To me, the most extraordinary aspect of the Blair scandal, in which he routinely made up quotes and stories, is that no one seriously complained. Apparently, any number of people saw stories about them by Blair that were patently false and quotes from them that were never uttered, yet they didn't even ask for a correction.
Of course, the fact that the Times ignored many of those who did raise concerns is also a stain on the paper's record. But I find it amazing that so many people who were abused by Blair just said, "to hell with it" or "why bother." They may even have felt that this sort of thing is standard at the Times. Washington Post media critic Howard Kurtz has called this possibility "pretty depressing stuff."
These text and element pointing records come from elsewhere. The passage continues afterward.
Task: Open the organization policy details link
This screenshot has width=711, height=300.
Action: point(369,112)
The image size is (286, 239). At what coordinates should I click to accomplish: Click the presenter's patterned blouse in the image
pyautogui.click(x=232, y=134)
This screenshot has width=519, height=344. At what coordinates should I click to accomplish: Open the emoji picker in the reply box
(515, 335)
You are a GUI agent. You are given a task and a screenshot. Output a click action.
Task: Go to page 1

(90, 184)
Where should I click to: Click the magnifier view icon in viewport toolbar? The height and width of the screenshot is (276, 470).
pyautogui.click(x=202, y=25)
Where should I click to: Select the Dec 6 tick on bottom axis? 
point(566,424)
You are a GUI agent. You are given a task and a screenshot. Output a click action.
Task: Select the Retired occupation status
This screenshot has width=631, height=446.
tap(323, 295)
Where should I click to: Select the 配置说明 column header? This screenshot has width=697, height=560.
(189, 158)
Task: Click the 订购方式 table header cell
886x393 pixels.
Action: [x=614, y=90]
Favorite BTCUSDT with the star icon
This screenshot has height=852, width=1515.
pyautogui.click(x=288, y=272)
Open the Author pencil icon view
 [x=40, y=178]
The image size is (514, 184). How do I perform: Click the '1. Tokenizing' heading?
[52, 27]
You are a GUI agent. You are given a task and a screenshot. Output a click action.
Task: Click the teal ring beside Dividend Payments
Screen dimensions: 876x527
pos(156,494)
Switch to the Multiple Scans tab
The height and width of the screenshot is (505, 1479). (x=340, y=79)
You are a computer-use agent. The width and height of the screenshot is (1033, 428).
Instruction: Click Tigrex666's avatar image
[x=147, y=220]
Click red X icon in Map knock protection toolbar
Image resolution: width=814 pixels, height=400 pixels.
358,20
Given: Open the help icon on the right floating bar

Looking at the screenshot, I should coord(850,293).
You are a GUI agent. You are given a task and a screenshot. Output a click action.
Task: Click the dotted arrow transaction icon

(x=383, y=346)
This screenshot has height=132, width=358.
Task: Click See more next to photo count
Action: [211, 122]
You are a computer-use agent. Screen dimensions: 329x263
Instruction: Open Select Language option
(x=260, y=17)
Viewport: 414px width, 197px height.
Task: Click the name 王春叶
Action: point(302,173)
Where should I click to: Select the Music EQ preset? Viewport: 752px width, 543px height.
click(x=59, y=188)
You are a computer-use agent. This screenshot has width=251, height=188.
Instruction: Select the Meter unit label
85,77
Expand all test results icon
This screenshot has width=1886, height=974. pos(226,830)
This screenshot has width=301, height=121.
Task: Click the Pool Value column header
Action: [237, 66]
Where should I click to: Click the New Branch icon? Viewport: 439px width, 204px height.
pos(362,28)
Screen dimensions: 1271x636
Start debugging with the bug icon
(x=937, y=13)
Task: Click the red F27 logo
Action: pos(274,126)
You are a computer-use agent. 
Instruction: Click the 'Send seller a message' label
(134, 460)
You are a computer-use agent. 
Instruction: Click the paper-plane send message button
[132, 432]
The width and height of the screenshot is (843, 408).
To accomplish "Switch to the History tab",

I've never spoken to Blair, but I have been quoted many times in the New York Times and other major papers. I have to say, I have never bothered to correct a reporter's misquotation of my words -- even when it was grossly in error. In my business, I want to be quoted. As long as they spell my name right, why should I risk alienating a reporter by asking for a correction when no one reads corrections anyway?
It is all done just for the sake of appearance. Papers don't even bother adding notations to their online editions when corrections are published. I am sure that all of Blair's articles will forever remain in the Times database exactly as written, even though the Times now acknowledges them to be false.
When memories of the Blair scandal fade, how will future readers -- researching, for example, the D.C. sniper story -- know that much of the material in the Times archives is a lie? Unless they are especially diligent, they won't.
I think that much of the jaded attitude that many people now have toward the press is the result of knowing stories first hand. This used to be a rare phenomenon. But because of cable news and the Internet, it is now common for many people to have seen stories first hand or to have read the primary source material upon which the story is based. Therefore, they are able to judge for themselves whether a story is accurate or not, or whether it has a bias that would otherwise be unknown.
This phenomenon first hit me when I went to work in Congress in the mid-1970s. For the first time, I was routinely able to read stories in papers like the New York Times about events that I had witnessed. The juxtaposition between what I knew to be the case and the often-distorted picture I read in the paper was a real eye-opener. But in those days, there was nothing one could do about it.
Today it is different. One can easily post documents, pictures, audio and video on the web so that people can find for themselves what the true facts are, without having to take the word of a New York Times reporter. Just recently, a friend of mine who was viciously maligned by an old girlfriend -- whose lies were widely repeated in the Washington Post and elsewhere -- was able to clear his name by posting documents on the web. Even one of his political enemies was forced to admit that the accusations were false, as much as he wished they were true in order to discredit my friend.
My friend's ability to clear himself would not have been possible in the pre-Internet age. Those wanting to know the truth would have had nowhere to turn. Hence, the lies likely would have dogged him forever.
In the same way, lies about President Bush, Newt Gingrich and others can now be exposed in ways that were impossible in the past. That spells the end of bias in the major media and why liars like Jayson Blair will no longer get a free pass.
(Bruce Bartlett is a senior fellow with the National Center for Policy Analysis.)